### Task instructions:
Please write out exactly the lines of the data below from the line holding "Open the @iamseyishay handle link" through the line holding "You are a computer-use agent. Viewport: 643px", and leave out the rest.
____ Data provided
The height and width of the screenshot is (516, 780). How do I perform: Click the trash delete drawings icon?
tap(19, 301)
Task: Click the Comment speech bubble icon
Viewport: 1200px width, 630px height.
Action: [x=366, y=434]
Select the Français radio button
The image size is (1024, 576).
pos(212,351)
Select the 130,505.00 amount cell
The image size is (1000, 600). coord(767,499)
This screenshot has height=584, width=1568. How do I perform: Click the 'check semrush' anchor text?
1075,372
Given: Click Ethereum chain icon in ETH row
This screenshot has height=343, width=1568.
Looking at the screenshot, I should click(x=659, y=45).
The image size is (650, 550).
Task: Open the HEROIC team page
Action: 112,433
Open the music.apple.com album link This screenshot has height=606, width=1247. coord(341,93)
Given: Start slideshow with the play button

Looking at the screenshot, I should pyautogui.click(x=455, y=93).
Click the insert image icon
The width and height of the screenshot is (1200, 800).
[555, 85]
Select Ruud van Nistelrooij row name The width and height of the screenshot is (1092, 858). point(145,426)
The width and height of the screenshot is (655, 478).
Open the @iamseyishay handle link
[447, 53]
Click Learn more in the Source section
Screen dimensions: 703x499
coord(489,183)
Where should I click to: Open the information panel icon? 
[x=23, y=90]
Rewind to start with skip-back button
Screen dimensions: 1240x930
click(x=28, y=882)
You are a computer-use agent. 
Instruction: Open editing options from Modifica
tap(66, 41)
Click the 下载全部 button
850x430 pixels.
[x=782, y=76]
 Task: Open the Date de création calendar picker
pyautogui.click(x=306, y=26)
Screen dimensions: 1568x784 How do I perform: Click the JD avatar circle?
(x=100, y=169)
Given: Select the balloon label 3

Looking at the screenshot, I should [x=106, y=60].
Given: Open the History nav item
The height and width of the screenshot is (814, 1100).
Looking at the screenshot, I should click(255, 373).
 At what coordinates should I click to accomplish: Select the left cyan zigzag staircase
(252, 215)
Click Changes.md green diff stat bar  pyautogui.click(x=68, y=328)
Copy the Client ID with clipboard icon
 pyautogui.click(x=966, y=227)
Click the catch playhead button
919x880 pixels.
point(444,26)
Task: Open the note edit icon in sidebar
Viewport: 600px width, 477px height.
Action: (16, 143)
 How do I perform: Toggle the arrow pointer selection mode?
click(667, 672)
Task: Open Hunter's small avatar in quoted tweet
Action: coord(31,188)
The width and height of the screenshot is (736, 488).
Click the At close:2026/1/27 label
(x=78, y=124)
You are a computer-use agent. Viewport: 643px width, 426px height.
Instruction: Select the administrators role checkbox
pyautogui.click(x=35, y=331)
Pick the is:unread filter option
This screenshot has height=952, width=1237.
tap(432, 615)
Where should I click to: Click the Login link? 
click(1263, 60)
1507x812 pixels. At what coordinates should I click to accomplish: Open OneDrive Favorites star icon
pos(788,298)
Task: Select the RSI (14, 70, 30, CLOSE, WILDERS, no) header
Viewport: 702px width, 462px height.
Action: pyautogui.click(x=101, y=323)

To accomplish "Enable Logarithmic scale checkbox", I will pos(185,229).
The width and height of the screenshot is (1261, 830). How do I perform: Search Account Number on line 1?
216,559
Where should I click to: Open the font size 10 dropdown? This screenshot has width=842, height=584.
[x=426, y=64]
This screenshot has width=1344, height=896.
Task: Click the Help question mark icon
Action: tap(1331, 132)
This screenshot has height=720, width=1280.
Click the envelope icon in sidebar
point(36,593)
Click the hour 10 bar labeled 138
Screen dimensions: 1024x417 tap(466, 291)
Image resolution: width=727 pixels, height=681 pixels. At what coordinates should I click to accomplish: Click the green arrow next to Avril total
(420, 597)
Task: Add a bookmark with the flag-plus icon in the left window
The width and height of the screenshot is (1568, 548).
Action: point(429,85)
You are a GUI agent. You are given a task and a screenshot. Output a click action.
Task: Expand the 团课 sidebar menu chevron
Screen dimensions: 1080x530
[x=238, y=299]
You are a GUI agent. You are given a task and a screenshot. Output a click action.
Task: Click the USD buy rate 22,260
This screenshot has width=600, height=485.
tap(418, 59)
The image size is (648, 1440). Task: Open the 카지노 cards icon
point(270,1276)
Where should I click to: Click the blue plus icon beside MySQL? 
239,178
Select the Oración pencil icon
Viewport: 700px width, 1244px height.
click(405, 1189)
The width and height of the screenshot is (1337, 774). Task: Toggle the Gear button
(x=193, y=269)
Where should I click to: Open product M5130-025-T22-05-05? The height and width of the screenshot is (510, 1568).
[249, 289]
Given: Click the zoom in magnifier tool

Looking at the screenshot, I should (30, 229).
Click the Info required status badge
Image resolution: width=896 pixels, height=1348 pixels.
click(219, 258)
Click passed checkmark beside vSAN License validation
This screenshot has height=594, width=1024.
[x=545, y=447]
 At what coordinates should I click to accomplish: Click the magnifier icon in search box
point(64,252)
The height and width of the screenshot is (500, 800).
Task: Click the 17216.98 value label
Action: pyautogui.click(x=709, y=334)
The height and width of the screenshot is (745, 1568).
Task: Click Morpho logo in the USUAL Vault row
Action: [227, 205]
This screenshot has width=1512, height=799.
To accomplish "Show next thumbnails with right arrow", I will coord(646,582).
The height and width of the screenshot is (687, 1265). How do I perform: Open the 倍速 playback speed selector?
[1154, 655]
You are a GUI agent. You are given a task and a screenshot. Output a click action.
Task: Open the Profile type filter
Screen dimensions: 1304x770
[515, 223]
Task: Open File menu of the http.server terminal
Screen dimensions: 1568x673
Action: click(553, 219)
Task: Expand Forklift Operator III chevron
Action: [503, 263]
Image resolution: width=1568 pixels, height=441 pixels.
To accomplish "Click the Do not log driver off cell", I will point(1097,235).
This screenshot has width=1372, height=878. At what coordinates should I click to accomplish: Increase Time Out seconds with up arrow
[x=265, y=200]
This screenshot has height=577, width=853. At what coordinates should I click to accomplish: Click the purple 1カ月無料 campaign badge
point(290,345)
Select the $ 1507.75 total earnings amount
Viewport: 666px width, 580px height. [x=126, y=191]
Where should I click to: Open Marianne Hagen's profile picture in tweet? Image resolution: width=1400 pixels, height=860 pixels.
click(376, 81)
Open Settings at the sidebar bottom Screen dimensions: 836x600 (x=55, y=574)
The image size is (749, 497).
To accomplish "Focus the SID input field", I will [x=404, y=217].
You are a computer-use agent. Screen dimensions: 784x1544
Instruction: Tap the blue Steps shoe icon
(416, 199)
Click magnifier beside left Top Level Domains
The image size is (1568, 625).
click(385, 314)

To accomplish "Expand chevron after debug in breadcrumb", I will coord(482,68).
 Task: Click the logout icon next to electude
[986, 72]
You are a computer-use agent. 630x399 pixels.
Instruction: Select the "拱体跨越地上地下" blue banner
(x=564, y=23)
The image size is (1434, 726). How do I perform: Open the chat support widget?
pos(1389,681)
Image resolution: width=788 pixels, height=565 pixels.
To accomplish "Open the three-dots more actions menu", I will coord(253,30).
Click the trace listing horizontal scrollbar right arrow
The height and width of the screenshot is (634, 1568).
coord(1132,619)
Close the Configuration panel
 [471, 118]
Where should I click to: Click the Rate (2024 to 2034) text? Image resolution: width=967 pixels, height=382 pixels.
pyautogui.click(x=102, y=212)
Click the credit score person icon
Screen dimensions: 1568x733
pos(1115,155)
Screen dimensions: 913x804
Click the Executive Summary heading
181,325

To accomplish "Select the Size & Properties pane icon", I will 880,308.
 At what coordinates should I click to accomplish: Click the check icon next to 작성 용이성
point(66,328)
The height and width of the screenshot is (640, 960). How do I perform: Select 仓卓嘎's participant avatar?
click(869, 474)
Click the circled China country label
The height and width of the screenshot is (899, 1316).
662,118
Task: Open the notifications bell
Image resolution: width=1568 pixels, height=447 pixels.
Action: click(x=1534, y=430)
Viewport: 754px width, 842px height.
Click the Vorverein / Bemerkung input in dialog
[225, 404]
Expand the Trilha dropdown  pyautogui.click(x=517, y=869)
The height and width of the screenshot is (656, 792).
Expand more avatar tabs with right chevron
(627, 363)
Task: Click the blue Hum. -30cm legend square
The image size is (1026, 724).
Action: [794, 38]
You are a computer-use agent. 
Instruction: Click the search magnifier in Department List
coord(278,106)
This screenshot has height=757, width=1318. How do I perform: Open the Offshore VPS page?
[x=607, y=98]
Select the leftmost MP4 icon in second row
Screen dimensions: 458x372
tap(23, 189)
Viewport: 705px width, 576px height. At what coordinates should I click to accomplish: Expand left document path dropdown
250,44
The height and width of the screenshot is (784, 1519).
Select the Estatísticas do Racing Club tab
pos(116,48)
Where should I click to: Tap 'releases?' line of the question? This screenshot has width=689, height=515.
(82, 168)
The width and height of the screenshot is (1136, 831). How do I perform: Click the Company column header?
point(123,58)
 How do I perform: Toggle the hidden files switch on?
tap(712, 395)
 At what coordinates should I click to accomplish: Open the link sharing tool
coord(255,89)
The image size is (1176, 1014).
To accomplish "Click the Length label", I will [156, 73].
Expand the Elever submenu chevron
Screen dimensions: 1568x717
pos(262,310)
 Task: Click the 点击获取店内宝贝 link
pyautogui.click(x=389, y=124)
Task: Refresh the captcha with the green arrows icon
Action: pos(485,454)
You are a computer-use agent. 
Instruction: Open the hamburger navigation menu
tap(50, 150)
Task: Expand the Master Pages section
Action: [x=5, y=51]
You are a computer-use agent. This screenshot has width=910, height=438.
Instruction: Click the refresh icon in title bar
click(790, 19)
________
### Output for this exercise:
Open the @iamseyishay handle link
[447, 53]
Click Learn more in the Source section
Screen dimensions: 703x499
coord(489,183)
Where should I click to: Open the information panel icon? 
[x=23, y=90]
Rewind to start with skip-back button
Screen dimensions: 1240x930
click(x=28, y=882)
You are a computer-use agent. 
Instruction: Open editing options from Modifica
tap(66, 41)
Click the 下载全部 button
850x430 pixels.
[x=782, y=76]
 Task: Open the Date de création calendar picker
pyautogui.click(x=306, y=26)
Screen dimensions: 1568x784 How do I perform: Click the JD avatar circle?
(x=100, y=169)
Given: Select the balloon label 3

Looking at the screenshot, I should [x=106, y=60].
Given: Open the History nav item
The height and width of the screenshot is (814, 1100).
Looking at the screenshot, I should click(255, 373).
 At what coordinates should I click to accomplish: Select the left cyan zigzag staircase
(252, 215)
Click Changes.md green diff stat bar  pyautogui.click(x=68, y=328)
Copy the Client ID with clipboard icon
 pyautogui.click(x=966, y=227)
Click the catch playhead button
919x880 pixels.
point(444,26)
Task: Open the note edit icon in sidebar
Viewport: 600px width, 477px height.
Action: (16, 143)
 How do I perform: Toggle the arrow pointer selection mode?
click(667, 672)
Task: Open Hunter's small avatar in quoted tweet
Action: coord(31,188)
The width and height of the screenshot is (736, 488).
Click the At close:2026/1/27 label
(x=78, y=124)
You are a computer-use agent. Viewport: 643px width, 426px height.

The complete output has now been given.